Thank God (literally) that He knows us completely and loves us fiercely.
Sheridan Voysey
You’ve given me something to reflect on, Lyndal. I think you’re right about different types of pain requiring different treatment. When it comes to sinful actions and behaviours, shame is involved too and the ‘sharing’ really becomes confession for the guilty party. And confession is certainly not to be done publicly. Confidential pastoral help is the first port of call, if the person sinned against can’t be approached directly to seek forgiveness from.

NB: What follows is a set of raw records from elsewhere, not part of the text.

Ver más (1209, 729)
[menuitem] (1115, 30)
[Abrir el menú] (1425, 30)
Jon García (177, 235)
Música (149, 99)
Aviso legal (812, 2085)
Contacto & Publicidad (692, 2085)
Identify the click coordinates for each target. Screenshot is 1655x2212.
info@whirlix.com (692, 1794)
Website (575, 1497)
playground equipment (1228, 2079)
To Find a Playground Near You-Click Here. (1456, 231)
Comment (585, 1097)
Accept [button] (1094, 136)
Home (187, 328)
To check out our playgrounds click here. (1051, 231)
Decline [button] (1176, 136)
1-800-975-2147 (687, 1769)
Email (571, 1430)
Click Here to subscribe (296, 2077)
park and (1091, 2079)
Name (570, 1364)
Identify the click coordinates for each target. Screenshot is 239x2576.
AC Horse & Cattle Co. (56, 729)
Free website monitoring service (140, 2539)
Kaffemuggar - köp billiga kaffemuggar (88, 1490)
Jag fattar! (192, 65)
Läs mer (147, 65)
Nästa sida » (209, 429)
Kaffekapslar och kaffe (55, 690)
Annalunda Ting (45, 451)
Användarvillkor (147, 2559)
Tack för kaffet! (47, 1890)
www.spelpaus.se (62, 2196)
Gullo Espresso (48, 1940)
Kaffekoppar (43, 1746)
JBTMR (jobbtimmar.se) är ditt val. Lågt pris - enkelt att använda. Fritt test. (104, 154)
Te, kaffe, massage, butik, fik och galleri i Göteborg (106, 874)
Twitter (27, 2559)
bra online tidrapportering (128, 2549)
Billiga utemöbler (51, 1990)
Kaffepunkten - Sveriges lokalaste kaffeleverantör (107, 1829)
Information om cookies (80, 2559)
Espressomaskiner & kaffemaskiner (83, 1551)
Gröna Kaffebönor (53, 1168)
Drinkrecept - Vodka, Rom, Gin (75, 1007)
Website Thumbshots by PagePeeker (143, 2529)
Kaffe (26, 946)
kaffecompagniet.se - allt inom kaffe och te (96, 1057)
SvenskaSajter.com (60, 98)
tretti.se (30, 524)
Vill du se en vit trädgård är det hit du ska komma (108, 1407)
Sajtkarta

My prayers are with you today, whatever the situation is you’re facing.
DJ Brown
Whenever I have told my own experience of clinical depression it has opened doors for other to tell their stories and find community. Your advice here is vital because people in the midst of their suffering don’t need the added pain of unhelpful responses or gossip. Sometimes the church is not the safest place to bare our hearts.
Sheridan Voysey
Thanks for your comment, DJ. When need someone trustworthy to share to for our sake, so we can then share publicly for others sake.